JPH0832318B2 - Method for rotating and conveying hollow cylindrical body - Google Patents

Description

Detailed Description of the Invention Technical Field This conveying method relates to a method for rotary conveying a hollow cylindrical object without contacting the outer surface and an apparatus for realizing said method, and more specifically to a method and apparatus for coating a hollow cylindrical object, which is particularly advantageously applicable to processes such as spray coating, jet cleaning and drying of electrophotographic photosensitive drums and belts.

BACKGROUND ART When electrostatic spray coating is performed on cylindrical objects such as drums, the conventional method (JP-A-62-61672) involves holding each drum vertically and rotating it to coat the drum.

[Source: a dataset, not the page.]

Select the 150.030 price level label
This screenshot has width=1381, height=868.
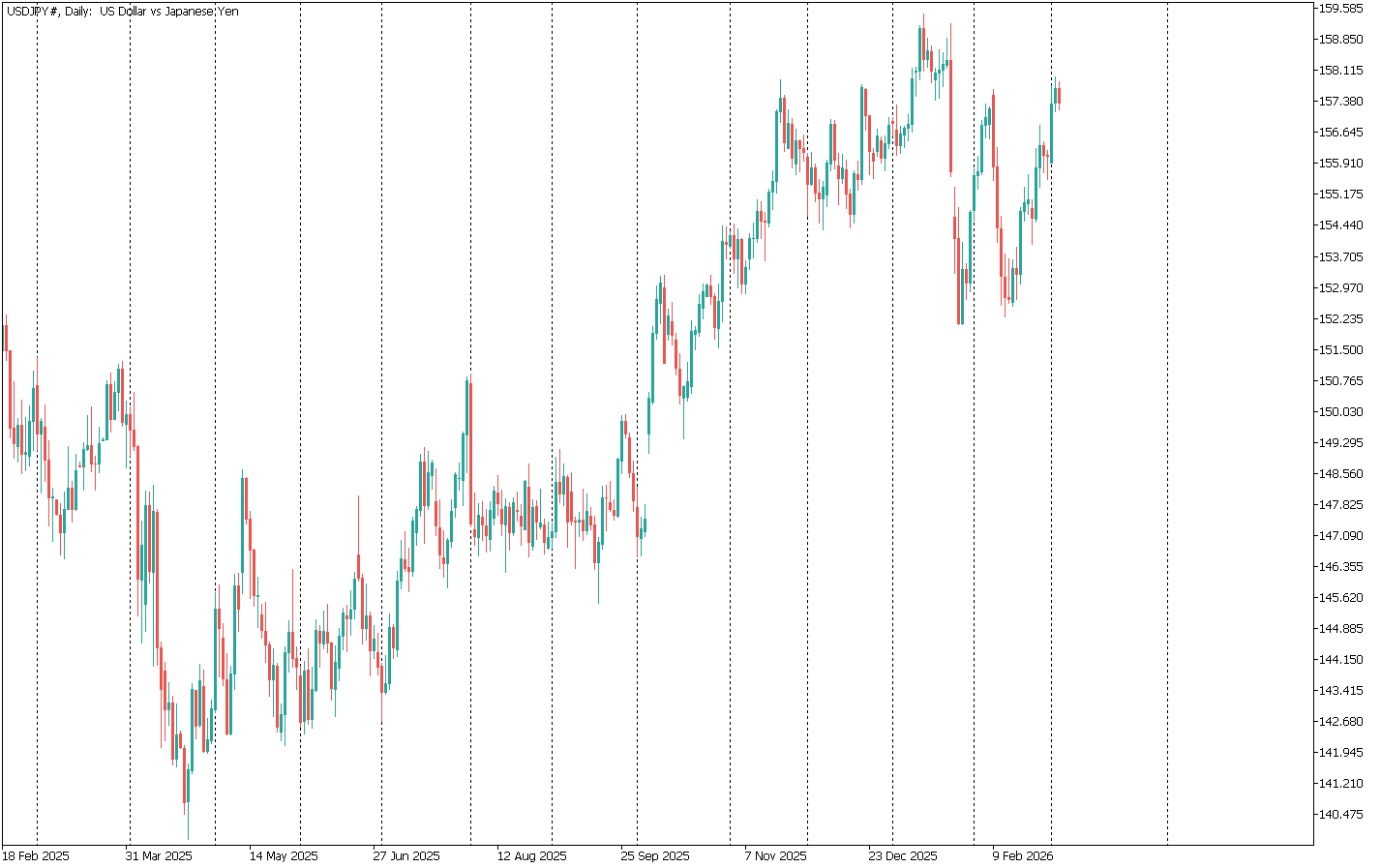tap(1341, 412)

However, with this method, if the droplets applied to the drum are sprayed under conditions that allow them to be sufficiently leveled and form a smooth film, the droplets that adhere to the drum will flow down in the axial direction,
This results in uneven film thickness in the axial direction after drying. Furthermore, whether the drum is held vertically and rotated, or even held horizontally and rotated, conventional electrostatic spray coating, which attempts to coat each individual drum, results in a large potential gradient at the drum edges, resulting in increased deposition at the edges and uneven film thickness. To resolve this issue, dummy drums must be placed on either side of the target drum, but this reduces the efficiency of liquid deposition on the target drum. Furthermore, coating each individual drum requires a separate drum holding structure and rotation function, which is not only uneconomical but also results in a lack of symmetry with respect to the axial center of the drum, which impairs the uniformity of spray droplet deposition and causes droplets to adhere to the holding and rotation mechanism, making operational stability difficult.

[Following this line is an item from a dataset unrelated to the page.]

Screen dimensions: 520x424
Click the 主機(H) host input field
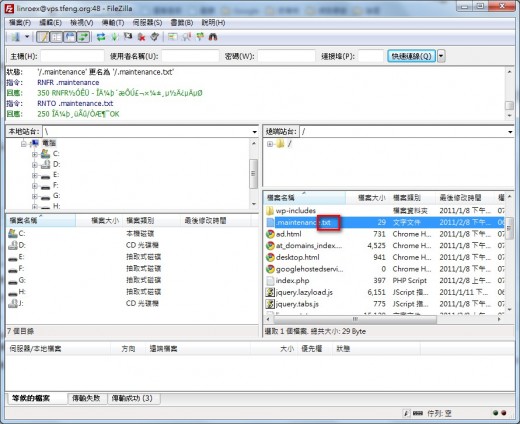click(72, 56)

Furthermore, in the case of spray coating, it is desirable to spray the liquid continuously from the spray head; if it is sprayed intermittently, the liquid will dry out, and the next time it is applied, some of the dried film inside the head will re-dissolve, becoming foreign matter and causing coating defects.
Therefore, continuous spraying is desirable, but in the prior art, a significant amount of liquid is wasted, resulting in high costs.

In order to solve these problems, we have conducted various studies and found that:
The present invention provides a method for rotating and conveying a hollow cylindrical body that can be advantageously applied to coating or surface treatment processes for objects to be coated or treated, and an apparatus for implementing the method.

Disclosure of the Invention In the present invention, flanges having a hole in the center are fitted onto both ends of a hollow cylindrical workpiece, a shaft is inserted through the hole in the flange, and the shaft is supported horizontally and rotated by a pair of rotating rollers that can move up and down and are provided at at least two locations on each end of the shaft, spaced apart by a distance equal to or greater than the length of one of the workpieces. The shaft has a relative shape that allows the workpiece to rotate substantially coaxially in relation to the holes in the flange, but the abutting parts of the rotating rollers have a circular cross section and a shape that allows the holes in the flange to pass easily through. A pusher is provided to move the workpieces on the shaft, and the workpieces are inserted sequentially through the holes in the flange from one end of the shaft, which is supported horizontally by the rollers and rotates around its axis, so that the front and rear ends of multiple flanged workpieces are arranged in contact with each other, and while rotating coaxially with the shaft, the workpieces are moved on the shaft in the feed direction by the pusher, and the works that reach the other end of the shaft are sequentially released from the shaft.

The shaft is supported and rotated by at least two rollers on the insertion side and at least two rollers on the removal side, and each roller can support or unsupport the shaft by contacting or removing from the shaft.
The flanged workpiece pushed by the pusher passes through the support portion of the shaft where the roller is not supported, and is handed over to the next pusher.

It is preferable to provide three or more pushers including a pusher ( _P1 ) for transferring the work from the short loading shaft to the main shaft, a pusher ( _P2 ) for moving the work at a constant speed on the shaft, and a pusher ( _P3 ) for feeding the work individually and removing it from the shaft, and to move _P1 and _P3 at a higher speed than _P2 , so that the work can be inserted and removed simultaneously while moving at a constant speed on the shaft.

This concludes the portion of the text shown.